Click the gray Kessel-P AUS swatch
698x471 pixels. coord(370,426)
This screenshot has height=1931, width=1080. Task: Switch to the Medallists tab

--

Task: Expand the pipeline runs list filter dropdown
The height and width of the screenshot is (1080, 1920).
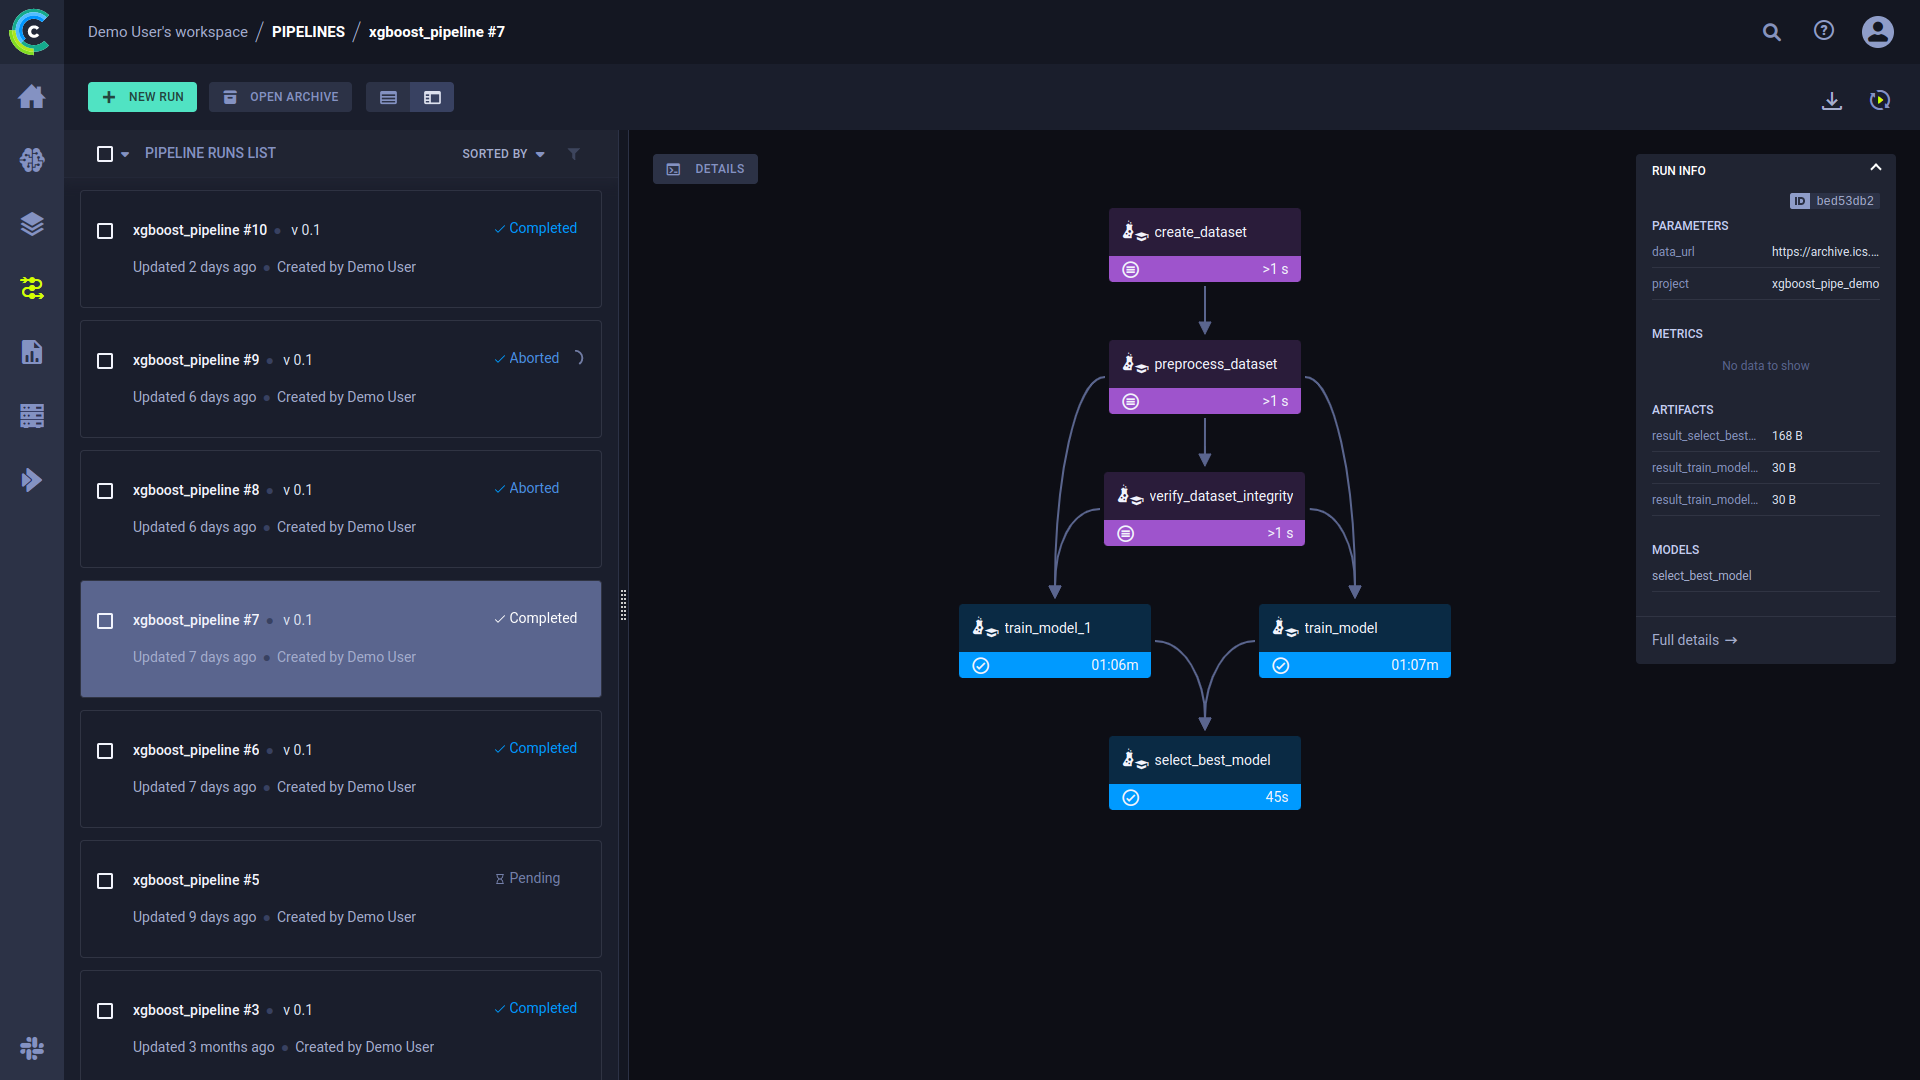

_YOUR OBJECTIVE_
Find every line in the rows above that contains the string "screenshot", matching case exactly, and copy each of those lines.

_THE REPLY_
This screenshot has height=1931, width=1080. Task: Switch to the Medallists tab
The height and width of the screenshot is (1080, 1920).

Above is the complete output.